No era el Dylan de los videoclips. No era el que aparecía en entrevistas diciendo cosas que sonaban ensayadas. Este era otro. Uno que se sentaba en el piso, que pedía agua como si fuera un lujo, que tarareaba melodías como si fueran secretos.

Nina bajó la mirada y empezó a escribir. No una canción. No un poema. Solo palabras sueltas, como si estuviera coleccionando fragmentos de él.

"No sabe que lo estoy mirando. No sabe que lo estoy escribiendo. No sabe que no quiero entenderlo, solo quiero que no se parezca a lo que dicen."

Dylan dejó de tocar. Se giró hacia ella.

—¿Estás escribiendo algo?

—No sé.

—¿Querés que me vaya?

—No sé.

Él sonrió. No con burla. Con ternura.

—Entonces me quedo un poco más.

Nina no respondió. Solo siguió escribiendo.

"Tiene algo de caos. Pero no el que destruye. El que acomoda sin querer."

Dylan se acercó, sin mirar el cuaderno.

—¿Querés que te cuente un secreto?

—¿Es uno real o uno de esos que usás para parecer interesante?

—Es uno que no sé si quiero contar.

—Entonces sí.

Dylan se sentó en el borde del sillón, sin tocarla, sin invadir.

—A veces me canso de ser el tipo que todos creen que soy. El que sonríe. El que improvisa. El que no se toma nada en serio. Pero si dejo de serlo, nadie se queda.

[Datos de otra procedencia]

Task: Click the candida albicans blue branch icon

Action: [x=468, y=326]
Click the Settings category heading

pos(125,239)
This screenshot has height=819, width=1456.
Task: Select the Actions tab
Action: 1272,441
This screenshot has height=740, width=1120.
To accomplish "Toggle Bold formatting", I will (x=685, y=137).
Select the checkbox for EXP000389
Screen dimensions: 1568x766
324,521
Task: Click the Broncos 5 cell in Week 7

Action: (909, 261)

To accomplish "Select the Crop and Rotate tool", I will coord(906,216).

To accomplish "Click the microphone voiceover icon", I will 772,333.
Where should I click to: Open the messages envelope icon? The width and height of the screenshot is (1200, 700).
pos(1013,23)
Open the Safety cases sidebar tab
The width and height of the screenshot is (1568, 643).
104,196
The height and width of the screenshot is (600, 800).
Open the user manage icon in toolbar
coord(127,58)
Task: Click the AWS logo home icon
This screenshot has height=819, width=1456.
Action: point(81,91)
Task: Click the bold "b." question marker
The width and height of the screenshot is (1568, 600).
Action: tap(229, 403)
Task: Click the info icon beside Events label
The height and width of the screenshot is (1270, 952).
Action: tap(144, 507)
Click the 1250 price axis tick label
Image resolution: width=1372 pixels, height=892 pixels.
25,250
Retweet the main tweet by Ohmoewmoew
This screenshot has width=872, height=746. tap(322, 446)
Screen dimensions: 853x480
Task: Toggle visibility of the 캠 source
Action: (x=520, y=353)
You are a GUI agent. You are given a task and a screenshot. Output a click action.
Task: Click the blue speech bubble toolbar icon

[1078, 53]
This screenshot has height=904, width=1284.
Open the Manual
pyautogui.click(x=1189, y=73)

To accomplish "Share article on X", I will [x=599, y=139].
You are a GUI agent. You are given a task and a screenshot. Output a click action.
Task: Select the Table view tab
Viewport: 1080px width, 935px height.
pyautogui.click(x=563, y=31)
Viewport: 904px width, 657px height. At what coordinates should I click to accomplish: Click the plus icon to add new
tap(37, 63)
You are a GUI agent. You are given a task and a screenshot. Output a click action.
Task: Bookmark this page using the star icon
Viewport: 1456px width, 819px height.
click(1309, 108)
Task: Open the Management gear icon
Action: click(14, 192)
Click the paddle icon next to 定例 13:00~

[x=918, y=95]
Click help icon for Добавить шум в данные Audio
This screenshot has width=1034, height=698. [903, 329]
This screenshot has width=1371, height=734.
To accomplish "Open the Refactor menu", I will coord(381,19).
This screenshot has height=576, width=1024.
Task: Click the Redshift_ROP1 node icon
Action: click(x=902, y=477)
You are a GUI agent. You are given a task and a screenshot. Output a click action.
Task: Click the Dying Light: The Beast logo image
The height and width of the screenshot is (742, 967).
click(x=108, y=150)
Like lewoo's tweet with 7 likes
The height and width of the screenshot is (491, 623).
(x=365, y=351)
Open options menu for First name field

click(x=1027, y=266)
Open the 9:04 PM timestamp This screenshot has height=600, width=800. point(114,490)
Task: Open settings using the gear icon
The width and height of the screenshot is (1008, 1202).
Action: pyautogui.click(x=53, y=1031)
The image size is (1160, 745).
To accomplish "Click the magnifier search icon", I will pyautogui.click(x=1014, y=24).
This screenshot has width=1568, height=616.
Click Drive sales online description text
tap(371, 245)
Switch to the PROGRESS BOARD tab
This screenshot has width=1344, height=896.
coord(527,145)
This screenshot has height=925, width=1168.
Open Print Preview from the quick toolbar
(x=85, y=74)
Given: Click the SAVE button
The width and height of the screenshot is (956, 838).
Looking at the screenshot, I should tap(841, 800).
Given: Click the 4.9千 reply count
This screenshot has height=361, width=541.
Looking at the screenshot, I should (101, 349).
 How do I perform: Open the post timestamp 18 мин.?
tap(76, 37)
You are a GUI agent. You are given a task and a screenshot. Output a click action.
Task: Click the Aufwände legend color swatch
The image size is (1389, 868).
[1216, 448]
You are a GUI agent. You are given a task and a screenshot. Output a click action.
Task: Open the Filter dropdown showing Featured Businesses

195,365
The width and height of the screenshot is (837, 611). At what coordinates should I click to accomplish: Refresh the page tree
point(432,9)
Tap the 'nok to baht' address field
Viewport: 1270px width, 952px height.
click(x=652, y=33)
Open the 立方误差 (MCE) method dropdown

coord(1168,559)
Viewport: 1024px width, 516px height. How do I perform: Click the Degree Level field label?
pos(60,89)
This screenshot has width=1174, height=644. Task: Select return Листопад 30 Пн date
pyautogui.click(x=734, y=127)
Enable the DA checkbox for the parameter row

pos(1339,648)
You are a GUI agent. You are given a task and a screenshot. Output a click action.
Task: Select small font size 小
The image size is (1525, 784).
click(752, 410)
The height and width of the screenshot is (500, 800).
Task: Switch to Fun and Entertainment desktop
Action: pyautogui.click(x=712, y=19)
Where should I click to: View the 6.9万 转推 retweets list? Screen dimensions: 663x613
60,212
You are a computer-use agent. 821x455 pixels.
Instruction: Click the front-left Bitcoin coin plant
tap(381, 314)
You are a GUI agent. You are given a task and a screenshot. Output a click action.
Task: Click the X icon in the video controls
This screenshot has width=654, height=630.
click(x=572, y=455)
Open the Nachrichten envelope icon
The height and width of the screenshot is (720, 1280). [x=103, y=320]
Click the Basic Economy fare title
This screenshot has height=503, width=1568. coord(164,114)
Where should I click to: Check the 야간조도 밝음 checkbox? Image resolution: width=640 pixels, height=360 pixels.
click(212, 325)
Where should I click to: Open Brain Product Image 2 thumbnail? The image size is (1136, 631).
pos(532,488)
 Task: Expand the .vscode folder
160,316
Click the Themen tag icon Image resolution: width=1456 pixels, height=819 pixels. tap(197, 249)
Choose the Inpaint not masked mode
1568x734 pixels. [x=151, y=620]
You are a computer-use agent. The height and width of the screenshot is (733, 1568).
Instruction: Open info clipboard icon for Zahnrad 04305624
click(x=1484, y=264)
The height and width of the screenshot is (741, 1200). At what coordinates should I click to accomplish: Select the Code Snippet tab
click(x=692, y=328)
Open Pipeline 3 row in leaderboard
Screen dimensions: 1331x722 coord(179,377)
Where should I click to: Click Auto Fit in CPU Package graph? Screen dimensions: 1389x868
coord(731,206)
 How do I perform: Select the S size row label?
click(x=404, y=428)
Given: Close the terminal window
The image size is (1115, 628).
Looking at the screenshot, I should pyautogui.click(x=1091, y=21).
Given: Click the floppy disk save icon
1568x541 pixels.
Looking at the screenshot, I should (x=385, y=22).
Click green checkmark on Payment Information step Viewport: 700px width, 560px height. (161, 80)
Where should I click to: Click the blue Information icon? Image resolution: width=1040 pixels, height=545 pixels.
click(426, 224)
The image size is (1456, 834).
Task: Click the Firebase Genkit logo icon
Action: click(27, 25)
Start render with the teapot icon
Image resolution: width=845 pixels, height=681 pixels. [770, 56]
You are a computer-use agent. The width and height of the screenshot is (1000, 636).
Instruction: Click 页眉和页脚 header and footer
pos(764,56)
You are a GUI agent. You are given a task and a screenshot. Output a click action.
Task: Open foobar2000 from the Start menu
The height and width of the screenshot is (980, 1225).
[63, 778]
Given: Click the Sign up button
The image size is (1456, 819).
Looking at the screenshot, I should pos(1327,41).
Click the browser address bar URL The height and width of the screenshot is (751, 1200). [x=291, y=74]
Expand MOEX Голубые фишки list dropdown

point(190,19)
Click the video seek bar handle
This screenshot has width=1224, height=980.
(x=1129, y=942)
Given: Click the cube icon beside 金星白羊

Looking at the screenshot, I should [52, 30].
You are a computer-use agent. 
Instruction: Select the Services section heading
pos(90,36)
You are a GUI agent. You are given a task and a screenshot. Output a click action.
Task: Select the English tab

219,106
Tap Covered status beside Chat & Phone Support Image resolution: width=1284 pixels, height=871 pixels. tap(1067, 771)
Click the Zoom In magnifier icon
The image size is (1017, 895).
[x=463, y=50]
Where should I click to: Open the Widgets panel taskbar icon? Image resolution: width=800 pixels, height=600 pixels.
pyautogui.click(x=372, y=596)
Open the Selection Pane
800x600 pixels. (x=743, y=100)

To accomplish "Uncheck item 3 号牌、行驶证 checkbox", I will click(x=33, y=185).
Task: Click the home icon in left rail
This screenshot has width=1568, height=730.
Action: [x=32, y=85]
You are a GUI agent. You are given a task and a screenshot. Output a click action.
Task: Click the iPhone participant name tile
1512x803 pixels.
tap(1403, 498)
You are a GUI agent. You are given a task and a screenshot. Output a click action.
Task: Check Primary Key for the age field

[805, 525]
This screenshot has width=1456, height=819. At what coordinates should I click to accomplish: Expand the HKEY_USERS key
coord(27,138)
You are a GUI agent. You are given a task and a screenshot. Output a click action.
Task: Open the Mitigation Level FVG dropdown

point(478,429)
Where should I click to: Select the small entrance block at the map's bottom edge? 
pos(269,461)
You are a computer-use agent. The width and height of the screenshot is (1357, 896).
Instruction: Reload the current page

Nina lo miró. No con lástima. Con reconocimiento. Porque ella también sabía lo que era sostener una versión de sí misma que funcionaba para los demás.

—¿Y si alguien se queda igual?

—Entonces no sabría qué hacer con eso.

Ella volvió al cuaderno. Escribió una última línea:

"No sabe qué hacer con quien se queda. Pero igual se queda un rato más."

Dylan se levantó. Buscó su libreta. La cerró con una palmada suave, como si estuviera guardando algo que no quería perder.

—Gracias por no darme el té espiritual.

—Gracias por no gritar.

—Gracias por no creer todo lo que dicen.

Nina lo acompañó hasta la puerta. No lo abrazó. No lo tocó. Solo lo miró.

—¿Vas a volver?

—¿Querés que vuelva?

—No sé.

—Entonces sí.

Y se fue.

Nina cerró la puerta. Volvió al sillón. Releyó lo que había escrito. No era una canción. No era un poema. Pero algo en ella sabía que iba a volver a esas palabras.

Como quien vuelve a una melodía que aún no sabe tocar.

Y por primera vez en mucho tiempo, no sintió que tenía que entenderlo todo. Solo dejar que algo se moviera. Aunque fuera despacio. Aunque fuera raro. Aunque viniera con camiseta arrugada y frases que no buscaban impresionar.

Porque a veces, lo que no encaja, es justo lo que hace que todo empiece a tener sentido.